** Directions for this task **
All of the data should be restated exactly as it stands.

START Records supplied

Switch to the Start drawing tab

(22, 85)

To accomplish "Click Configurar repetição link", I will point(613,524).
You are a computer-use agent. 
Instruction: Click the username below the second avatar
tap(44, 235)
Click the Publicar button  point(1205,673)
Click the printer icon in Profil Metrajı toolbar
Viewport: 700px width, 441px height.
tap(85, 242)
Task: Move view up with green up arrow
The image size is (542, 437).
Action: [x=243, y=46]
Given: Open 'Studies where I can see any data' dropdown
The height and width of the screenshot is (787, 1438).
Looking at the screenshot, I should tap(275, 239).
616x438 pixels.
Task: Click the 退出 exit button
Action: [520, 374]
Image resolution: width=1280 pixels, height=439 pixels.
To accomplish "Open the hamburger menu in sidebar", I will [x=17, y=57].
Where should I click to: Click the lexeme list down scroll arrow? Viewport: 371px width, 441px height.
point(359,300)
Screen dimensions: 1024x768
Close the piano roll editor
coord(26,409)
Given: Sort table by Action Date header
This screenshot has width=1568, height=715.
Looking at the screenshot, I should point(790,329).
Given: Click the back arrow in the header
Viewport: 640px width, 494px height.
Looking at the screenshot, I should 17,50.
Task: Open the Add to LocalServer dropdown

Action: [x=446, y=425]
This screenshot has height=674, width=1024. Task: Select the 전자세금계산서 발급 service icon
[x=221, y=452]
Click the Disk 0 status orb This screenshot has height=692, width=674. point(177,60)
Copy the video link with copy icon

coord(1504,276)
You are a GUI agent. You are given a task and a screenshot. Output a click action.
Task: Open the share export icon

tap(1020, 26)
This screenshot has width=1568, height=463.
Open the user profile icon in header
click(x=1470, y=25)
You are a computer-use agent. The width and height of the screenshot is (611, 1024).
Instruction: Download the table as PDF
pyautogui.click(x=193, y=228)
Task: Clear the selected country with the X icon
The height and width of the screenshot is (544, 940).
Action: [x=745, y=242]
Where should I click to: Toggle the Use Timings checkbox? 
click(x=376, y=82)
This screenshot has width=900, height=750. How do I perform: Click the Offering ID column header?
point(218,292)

END Records supplied

** Solution to the exercise **
Switch to the Start drawing tab

(22, 85)

To accomplish "Click Configurar repetição link", I will point(613,524).
You are a computer-use agent. 
Instruction: Click the username below the second avatar
tap(44, 235)
Click the Publicar button  point(1205,673)
Click the printer icon in Profil Metrajı toolbar
Viewport: 700px width, 441px height.
tap(85, 242)
Task: Move view up with green up arrow
The image size is (542, 437).
Action: [x=243, y=46]
Given: Open 'Studies where I can see any data' dropdown
The height and width of the screenshot is (787, 1438).
Looking at the screenshot, I should tap(275, 239).
616x438 pixels.
Task: Click the 退出 exit button
Action: [520, 374]
Image resolution: width=1280 pixels, height=439 pixels.
To accomplish "Open the hamburger menu in sidebar", I will [x=17, y=57].
Where should I click to: Click the lexeme list down scroll arrow? Viewport: 371px width, 441px height.
point(359,300)
Screen dimensions: 1024x768
Close the piano roll editor
coord(26,409)
Given: Sort table by Action Date header
This screenshot has width=1568, height=715.
Looking at the screenshot, I should point(790,329).
Given: Click the back arrow in the header
Viewport: 640px width, 494px height.
Looking at the screenshot, I should 17,50.
Task: Open the Add to LocalServer dropdown

Action: [x=446, y=425]
This screenshot has height=674, width=1024. Task: Select the 전자세금계산서 발급 service icon
[x=221, y=452]
Click the Disk 0 status orb This screenshot has height=692, width=674. point(177,60)
Copy the video link with copy icon

coord(1504,276)
You are a GUI agent. You are given a task and a screenshot. Output a click action.
Task: Open the share export icon

tap(1020, 26)
This screenshot has width=1568, height=463.
Open the user profile icon in header
click(x=1470, y=25)
You are a computer-use agent. The width and height of the screenshot is (611, 1024).
Instruction: Download the table as PDF
pyautogui.click(x=193, y=228)
Task: Clear the selected country with the X icon
The height and width of the screenshot is (544, 940).
Action: [x=745, y=242]
Where should I click to: Toggle the Use Timings checkbox? 
click(x=376, y=82)
This screenshot has width=900, height=750. How do I perform: Click the Offering ID column header?
point(218,292)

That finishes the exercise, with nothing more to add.